- **AIM OF THE EXERCISE**:
Swap "screenshot" for "screen capture" everywhere in the records below, keep everything else the same, and leave the pictures out.

#### DATA TO PROCESS

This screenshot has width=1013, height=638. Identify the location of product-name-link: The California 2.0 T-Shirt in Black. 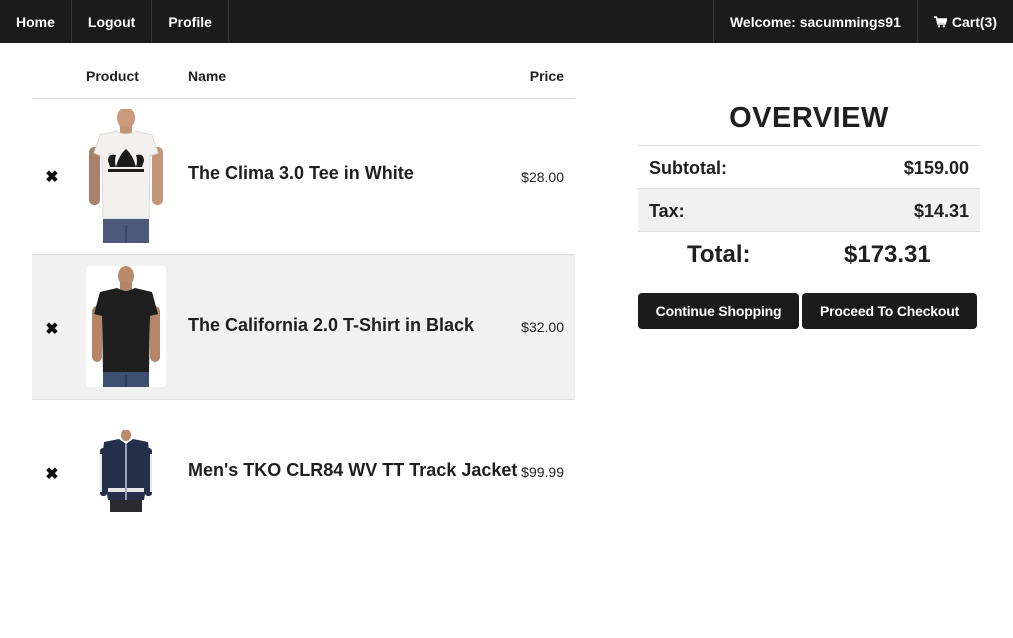
(331, 326).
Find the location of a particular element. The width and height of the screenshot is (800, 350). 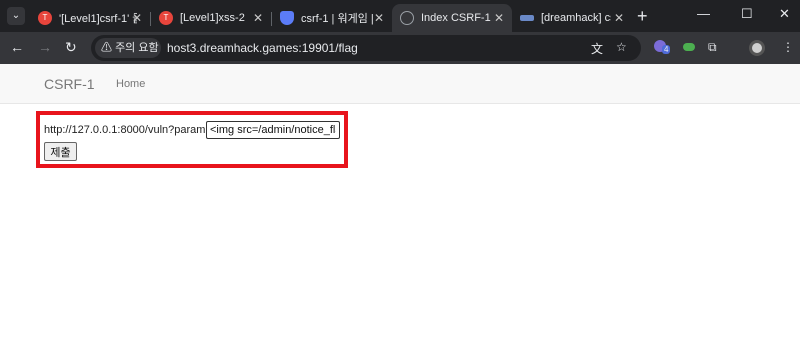

tab-title: [Level1]xss-2 is located at coordinates (212, 18).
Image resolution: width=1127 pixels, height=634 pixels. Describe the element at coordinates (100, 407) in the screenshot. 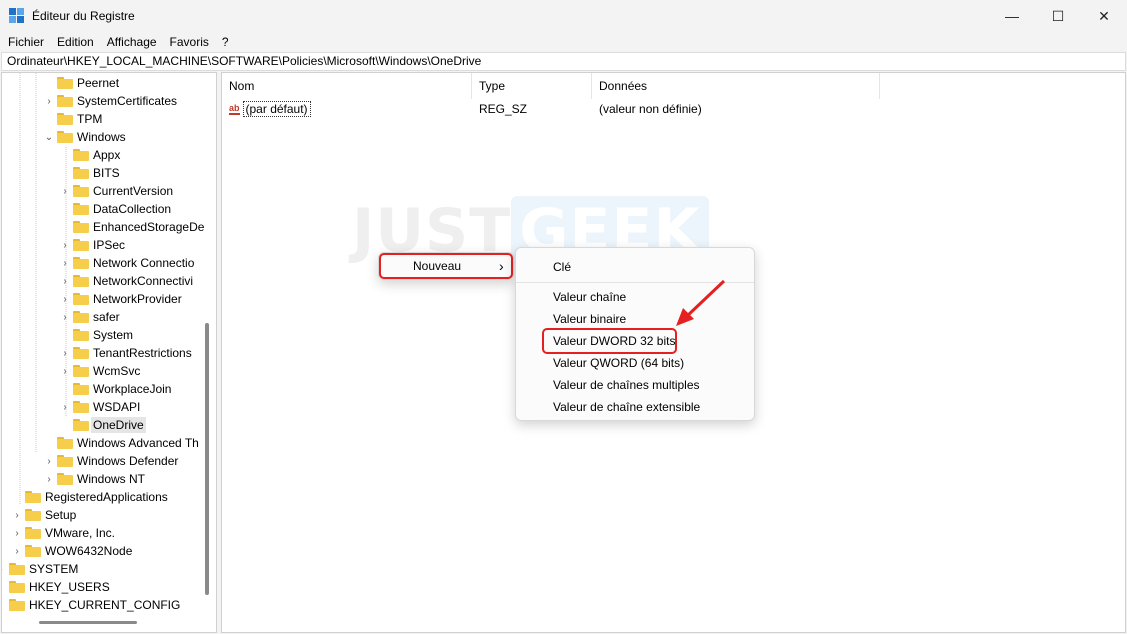

I see `tree-item: › WSDAPI` at that location.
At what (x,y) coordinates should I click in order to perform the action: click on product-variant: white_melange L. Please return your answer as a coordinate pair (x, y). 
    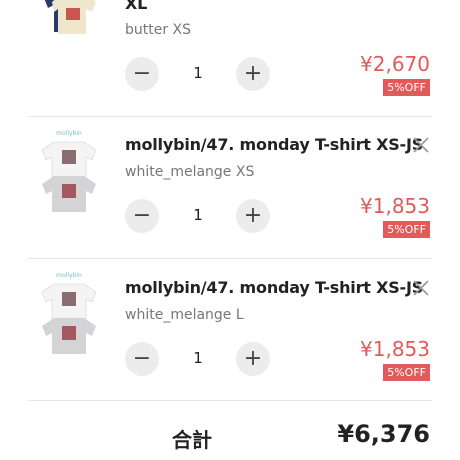
    Looking at the image, I should click on (184, 315).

########

- **ANSWER TO THE PROBLEM**:
This screen capture has width=1013, height=638. Identify the location of product-name-link: The California 2.0 T-Shirt in Black. 
(331, 326).
Find the location of a particular element. The width and height of the screen capture is (800, 350). 

tab-title: [Level1]xss-2 is located at coordinates (212, 18).
Image resolution: width=1127 pixels, height=634 pixels. Describe the element at coordinates (100, 407) in the screen capture. 

I see `tree-item: › WSDAPI` at that location.
At what (x,y) coordinates should I click in order to perform the action: click on product-variant: white_melange L. Please return your answer as a coordinate pair (x, y). 
    Looking at the image, I should click on (184, 315).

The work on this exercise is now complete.